Begin Page text
Okay, I’m pretty sure that’s 48 hours now. Here’s my shot at a
solution.

Random notes:

  • The algorithm isn’t very bright – it’s basically a mangled “first
    fit” approach which does a barely tolerable job. I was hoping to come
    up with something smarter, but I suck at maths so a good PTAS for this
    has eluded me. The problem is essentially the 2d version of
    bin-packing, so there should be one…

  • Part of the algorithm’s stupidity is due to the aggressive pruning I
    have to do to limit the number of solutions under consideration; if I
    didn’t prune so brutally, there’d be a sort of combinatorial explosion
    in the worst cases. For pruning, I favor the solutions which succeed in
    placing boxes early, and those which minimize the fragmentation of the
    free space.

  • Rather than worry about inter-box padding directly, I just pad the
    size of the boxes and the trunk by 1 when I read the initial input, then
    trim off the padding when I display the result.

  • The state of a trunk is represented as a list of boxes and a list of
    overlapping rectangles of free space. When a new box is placed in the
    trunk, it’s carved out of each of these free space rectangles via
    Box#eliminate, whose result is a list of new overlapping rectangles
    covering the remaining space.

  • I aimed for a more or less “functional” style, in the sense that I
    tried to avoid side-effects or mutation. The really observant (or those
    who have read my incomplete monad tutorial) may notice that I used a
    monad built on Array to get non-determinism.
End Page text
Begin Provided records
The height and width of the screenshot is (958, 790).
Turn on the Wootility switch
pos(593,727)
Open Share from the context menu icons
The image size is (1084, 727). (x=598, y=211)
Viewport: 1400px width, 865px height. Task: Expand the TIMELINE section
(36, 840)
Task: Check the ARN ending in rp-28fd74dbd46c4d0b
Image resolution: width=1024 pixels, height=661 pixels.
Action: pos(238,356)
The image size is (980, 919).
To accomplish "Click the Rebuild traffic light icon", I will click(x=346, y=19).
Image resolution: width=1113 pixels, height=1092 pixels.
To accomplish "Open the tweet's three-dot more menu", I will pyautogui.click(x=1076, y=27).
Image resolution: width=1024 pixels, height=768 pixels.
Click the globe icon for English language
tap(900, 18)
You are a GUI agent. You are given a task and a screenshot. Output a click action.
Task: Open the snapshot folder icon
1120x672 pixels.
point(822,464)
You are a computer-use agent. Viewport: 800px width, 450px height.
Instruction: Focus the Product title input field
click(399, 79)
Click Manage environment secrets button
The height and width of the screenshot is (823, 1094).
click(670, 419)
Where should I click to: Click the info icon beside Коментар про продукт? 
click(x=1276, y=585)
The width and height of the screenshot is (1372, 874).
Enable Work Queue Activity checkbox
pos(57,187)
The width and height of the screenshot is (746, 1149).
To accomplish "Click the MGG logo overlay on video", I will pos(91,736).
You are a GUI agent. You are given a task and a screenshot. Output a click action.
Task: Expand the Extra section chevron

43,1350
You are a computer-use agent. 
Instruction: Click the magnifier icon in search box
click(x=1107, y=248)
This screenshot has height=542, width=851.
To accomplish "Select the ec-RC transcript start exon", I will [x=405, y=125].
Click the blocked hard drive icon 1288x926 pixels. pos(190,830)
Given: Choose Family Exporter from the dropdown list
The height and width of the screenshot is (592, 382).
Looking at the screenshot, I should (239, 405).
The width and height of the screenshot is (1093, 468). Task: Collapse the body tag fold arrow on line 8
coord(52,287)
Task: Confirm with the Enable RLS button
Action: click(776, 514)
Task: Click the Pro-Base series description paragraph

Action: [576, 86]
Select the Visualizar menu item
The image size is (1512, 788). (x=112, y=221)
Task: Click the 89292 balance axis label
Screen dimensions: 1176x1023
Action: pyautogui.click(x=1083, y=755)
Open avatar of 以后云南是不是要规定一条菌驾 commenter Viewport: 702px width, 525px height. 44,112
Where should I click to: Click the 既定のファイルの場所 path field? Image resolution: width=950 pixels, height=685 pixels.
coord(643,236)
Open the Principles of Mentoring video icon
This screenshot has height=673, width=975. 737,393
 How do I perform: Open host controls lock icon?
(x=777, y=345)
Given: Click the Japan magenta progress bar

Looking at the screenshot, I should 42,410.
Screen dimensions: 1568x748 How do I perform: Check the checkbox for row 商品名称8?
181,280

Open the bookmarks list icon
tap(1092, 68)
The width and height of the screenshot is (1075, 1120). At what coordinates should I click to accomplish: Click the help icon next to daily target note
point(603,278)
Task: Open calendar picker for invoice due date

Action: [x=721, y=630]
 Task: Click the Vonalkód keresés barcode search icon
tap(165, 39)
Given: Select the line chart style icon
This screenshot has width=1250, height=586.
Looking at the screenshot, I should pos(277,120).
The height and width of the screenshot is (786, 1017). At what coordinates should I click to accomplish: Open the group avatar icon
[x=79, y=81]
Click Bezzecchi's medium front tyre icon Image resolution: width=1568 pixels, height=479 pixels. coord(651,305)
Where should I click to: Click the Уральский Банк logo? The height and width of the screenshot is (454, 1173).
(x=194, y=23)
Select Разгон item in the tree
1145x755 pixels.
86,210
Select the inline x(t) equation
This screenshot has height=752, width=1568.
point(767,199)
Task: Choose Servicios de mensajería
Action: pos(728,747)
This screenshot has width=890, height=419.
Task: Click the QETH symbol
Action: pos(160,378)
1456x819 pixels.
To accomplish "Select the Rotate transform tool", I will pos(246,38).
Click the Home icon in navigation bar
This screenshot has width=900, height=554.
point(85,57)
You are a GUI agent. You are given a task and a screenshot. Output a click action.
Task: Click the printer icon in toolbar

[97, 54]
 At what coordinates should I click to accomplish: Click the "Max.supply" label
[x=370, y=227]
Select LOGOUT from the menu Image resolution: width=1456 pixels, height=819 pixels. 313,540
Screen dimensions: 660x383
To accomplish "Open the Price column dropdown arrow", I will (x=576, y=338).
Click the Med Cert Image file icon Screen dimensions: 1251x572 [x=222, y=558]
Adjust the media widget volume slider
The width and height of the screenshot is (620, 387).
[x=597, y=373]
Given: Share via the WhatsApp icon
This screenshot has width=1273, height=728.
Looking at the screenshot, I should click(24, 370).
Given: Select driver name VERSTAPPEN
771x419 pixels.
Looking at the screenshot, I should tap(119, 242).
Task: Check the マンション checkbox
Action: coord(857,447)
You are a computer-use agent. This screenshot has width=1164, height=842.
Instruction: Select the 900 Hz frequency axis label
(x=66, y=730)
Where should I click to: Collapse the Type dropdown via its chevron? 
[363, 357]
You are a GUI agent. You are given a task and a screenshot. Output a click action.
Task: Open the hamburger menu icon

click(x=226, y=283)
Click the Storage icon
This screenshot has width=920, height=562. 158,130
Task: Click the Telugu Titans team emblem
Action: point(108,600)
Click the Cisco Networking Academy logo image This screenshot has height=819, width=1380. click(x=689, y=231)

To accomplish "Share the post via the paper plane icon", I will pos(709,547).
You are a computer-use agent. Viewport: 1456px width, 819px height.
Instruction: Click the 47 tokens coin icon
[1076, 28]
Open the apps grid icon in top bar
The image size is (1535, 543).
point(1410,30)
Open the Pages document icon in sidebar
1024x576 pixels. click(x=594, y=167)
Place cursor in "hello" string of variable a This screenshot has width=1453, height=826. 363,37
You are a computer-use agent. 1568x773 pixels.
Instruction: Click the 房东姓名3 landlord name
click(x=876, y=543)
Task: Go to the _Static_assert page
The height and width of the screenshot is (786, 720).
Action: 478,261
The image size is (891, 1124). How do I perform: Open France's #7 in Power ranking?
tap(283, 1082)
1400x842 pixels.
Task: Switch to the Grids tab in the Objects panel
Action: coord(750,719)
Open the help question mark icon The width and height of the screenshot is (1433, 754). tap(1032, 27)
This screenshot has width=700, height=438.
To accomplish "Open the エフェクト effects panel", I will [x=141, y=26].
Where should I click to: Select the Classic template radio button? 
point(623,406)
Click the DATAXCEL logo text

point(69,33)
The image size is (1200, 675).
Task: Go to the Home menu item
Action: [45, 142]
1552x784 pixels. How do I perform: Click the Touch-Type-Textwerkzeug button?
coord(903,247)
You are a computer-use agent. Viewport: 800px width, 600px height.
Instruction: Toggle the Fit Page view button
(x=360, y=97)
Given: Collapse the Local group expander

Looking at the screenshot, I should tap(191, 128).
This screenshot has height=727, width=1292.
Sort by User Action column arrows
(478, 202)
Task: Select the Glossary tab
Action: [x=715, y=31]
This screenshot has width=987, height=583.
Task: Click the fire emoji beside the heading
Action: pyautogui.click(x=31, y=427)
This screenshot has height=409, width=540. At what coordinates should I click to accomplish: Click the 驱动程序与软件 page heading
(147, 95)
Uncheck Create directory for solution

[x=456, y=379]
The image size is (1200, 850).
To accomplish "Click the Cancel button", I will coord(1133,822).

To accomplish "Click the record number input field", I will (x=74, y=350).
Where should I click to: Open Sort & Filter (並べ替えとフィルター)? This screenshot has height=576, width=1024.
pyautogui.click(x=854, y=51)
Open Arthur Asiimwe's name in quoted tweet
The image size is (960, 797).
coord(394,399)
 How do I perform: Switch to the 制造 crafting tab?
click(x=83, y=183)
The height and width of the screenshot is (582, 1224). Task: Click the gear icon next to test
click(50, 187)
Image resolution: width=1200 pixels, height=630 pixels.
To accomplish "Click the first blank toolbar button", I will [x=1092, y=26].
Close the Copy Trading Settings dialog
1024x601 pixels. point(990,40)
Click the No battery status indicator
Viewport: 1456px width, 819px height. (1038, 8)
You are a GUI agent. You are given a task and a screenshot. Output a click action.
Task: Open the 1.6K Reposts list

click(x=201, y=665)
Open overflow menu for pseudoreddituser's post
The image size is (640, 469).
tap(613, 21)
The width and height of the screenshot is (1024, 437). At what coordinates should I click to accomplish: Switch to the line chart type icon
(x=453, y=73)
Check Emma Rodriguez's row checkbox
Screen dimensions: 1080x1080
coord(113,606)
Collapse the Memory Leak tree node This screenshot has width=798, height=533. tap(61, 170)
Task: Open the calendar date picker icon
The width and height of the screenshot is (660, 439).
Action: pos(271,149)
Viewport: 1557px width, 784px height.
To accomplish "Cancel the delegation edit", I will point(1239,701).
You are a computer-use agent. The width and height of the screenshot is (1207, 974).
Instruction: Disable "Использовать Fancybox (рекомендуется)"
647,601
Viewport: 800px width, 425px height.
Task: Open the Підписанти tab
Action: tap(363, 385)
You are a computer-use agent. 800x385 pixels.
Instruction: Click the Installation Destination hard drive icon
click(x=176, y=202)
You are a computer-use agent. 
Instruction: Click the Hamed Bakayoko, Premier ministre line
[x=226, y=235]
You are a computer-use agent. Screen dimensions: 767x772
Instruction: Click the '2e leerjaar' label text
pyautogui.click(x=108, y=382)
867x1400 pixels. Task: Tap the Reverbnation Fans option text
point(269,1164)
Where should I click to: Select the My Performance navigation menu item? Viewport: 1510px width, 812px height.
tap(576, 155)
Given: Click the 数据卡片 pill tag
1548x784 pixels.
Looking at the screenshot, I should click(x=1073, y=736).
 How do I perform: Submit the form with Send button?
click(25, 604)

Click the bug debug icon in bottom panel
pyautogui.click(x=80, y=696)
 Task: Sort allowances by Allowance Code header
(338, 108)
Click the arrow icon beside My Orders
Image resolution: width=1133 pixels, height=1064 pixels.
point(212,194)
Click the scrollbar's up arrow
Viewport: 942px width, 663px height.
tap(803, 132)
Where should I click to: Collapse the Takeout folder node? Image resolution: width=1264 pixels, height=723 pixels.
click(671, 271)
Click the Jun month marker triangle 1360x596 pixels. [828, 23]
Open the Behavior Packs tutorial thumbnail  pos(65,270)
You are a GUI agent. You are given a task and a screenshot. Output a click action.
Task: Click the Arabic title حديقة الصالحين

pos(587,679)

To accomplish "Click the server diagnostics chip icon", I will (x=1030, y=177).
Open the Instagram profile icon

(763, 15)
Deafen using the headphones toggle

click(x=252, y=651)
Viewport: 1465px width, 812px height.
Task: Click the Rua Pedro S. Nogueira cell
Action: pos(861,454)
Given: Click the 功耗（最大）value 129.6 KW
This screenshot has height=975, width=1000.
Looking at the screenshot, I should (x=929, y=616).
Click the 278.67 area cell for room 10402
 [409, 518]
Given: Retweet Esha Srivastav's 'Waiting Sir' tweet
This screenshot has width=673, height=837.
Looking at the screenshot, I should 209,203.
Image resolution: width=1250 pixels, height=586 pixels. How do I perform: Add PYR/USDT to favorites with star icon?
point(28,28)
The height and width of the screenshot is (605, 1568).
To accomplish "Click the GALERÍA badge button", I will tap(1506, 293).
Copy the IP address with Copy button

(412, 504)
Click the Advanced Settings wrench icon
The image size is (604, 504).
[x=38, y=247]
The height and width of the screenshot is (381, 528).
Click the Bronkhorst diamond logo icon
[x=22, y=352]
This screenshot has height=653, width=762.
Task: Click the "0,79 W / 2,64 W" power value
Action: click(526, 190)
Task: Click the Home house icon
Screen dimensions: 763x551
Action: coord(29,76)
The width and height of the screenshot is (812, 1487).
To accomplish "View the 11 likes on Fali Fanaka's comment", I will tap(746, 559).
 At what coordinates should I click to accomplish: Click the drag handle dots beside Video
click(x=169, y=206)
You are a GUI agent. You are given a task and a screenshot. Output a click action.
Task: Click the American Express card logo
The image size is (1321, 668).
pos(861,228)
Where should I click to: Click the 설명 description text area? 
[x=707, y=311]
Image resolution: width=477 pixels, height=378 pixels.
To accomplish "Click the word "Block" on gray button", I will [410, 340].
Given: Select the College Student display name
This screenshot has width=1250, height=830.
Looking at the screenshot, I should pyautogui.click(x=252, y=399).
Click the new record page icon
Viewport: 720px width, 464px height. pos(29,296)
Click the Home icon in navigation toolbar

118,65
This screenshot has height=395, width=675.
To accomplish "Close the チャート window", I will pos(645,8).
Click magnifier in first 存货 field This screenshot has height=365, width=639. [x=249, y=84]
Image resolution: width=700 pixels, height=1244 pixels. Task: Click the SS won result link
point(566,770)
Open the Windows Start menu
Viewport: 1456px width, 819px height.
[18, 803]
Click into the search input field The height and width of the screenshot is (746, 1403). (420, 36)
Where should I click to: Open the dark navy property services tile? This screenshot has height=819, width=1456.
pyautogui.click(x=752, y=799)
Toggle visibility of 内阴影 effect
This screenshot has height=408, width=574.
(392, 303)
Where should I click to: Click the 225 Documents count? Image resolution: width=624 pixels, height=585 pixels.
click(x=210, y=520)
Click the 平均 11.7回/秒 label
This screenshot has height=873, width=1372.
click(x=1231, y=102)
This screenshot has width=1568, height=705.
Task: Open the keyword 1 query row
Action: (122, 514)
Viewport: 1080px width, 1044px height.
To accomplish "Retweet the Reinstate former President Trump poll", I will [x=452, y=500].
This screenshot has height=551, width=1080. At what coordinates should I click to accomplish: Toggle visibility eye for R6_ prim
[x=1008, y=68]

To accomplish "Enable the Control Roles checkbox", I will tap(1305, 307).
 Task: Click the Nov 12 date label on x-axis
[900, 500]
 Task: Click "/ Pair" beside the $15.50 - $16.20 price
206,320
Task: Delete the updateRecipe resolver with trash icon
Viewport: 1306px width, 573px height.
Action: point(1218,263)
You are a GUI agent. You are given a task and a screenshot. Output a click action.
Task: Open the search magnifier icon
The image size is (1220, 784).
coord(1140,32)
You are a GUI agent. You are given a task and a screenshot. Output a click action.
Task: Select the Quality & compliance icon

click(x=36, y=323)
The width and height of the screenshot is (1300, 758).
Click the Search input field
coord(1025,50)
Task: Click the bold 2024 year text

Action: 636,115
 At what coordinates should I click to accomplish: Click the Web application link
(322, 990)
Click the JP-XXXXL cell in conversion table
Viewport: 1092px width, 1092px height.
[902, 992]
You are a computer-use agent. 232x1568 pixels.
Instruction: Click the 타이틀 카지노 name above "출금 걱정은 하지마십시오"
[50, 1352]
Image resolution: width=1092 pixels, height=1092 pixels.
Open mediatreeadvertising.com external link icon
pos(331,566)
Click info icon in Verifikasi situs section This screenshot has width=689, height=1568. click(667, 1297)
End Provided records
### Direction 1
Rescale the records between the line holding "At what coordinates should I click to accomplish: Click the drag" and the line holding "click(x=169, y=206)", inclusive. Reproduce those lines with the request included, multiplying each click coordinate in the answers by 0.3 and rounding to whole numbers, halves up.
### Direction 2
Take the forum post on the 2D bin-packing solution further from its last sentence.

### Answer 1
 At what coordinates should I click to accomplish: Click the drag handle dots beside Video
click(x=51, y=62)

### Answer 2
  • Performance-wise, profiling shows that most of the time is spent in
    Box#intersects? and Box#eliminate. Maybe it needs a better data
    structure for representing free space…

-mental

Solution follows…

— 8< ------------ 8< —
#!/usr/bin/ruby

MAX_SOLUTIONS = 100

class Array
def pass( &block )
map( &block ).inject( [] ) { |a, b| a.concat b }
end
def minimize
minimum = map { |x| yield x }.min
reject { |x| yield( x ) > minimum }
end
end

module Area
def area
@area ||= width * height
end
def fits?( space )
space.width >= width && space.height >= height
end
end

class Box
include Area

attr_reader :min_x, :min_y, :max_x, :max_y

def initialize( min_x, min_y, max_x, max_y )
@min_x, @min_y, @max_x, @max_y = min_x, min_y, max_x, max_y
end

def intersects?( box )
box.min_x < @max_x && box.min_y < @max_y &&
box.max_x > @min_x && box.max_y > @min_y
end
def eliminate( box )
return [self] unless self.intersects? box
remaining = []
remaining << Box.new( @min_x, @min_y, box.min_x, @max_y )
if @min_x < box.min_x
remaining << Box.new( @min_x, @min_y, @max_x, box.min_y )
if @min_y < box.min_y
remaining << Box.new( box.max_x, @min_y, @max_x, @max_y )
if box.max_x < @max_x
remaining << Box.new( @min_x, box.max_y, @max_x, @max_y )
if box.max_y < @max_y
remaining
end

def width
@width ||= @max_x - @min_x
end
def height
@height ||= @max_y - @min_y
end
end

class Dimensions
include Area

attr_reader :width, :height

def self.new_from_string( string )
string =~ /(\d+)x(\d+)/
self.new( $2.to_i, $1.to_i )
end

def initialize( width, height )
@width, @height = width, height
end

def rotate
@rotated ||= Dimensions.new( @height, @width )
end
def pad( n )
Dimensions.new( @width + n, @height + n )
end
end

class Trunk
def self.new_from_area( area )
self.new( area, [], [ Box.new( 0, 0, area.width, area.height ) ] )
end

def initialize( area, contents, remaining )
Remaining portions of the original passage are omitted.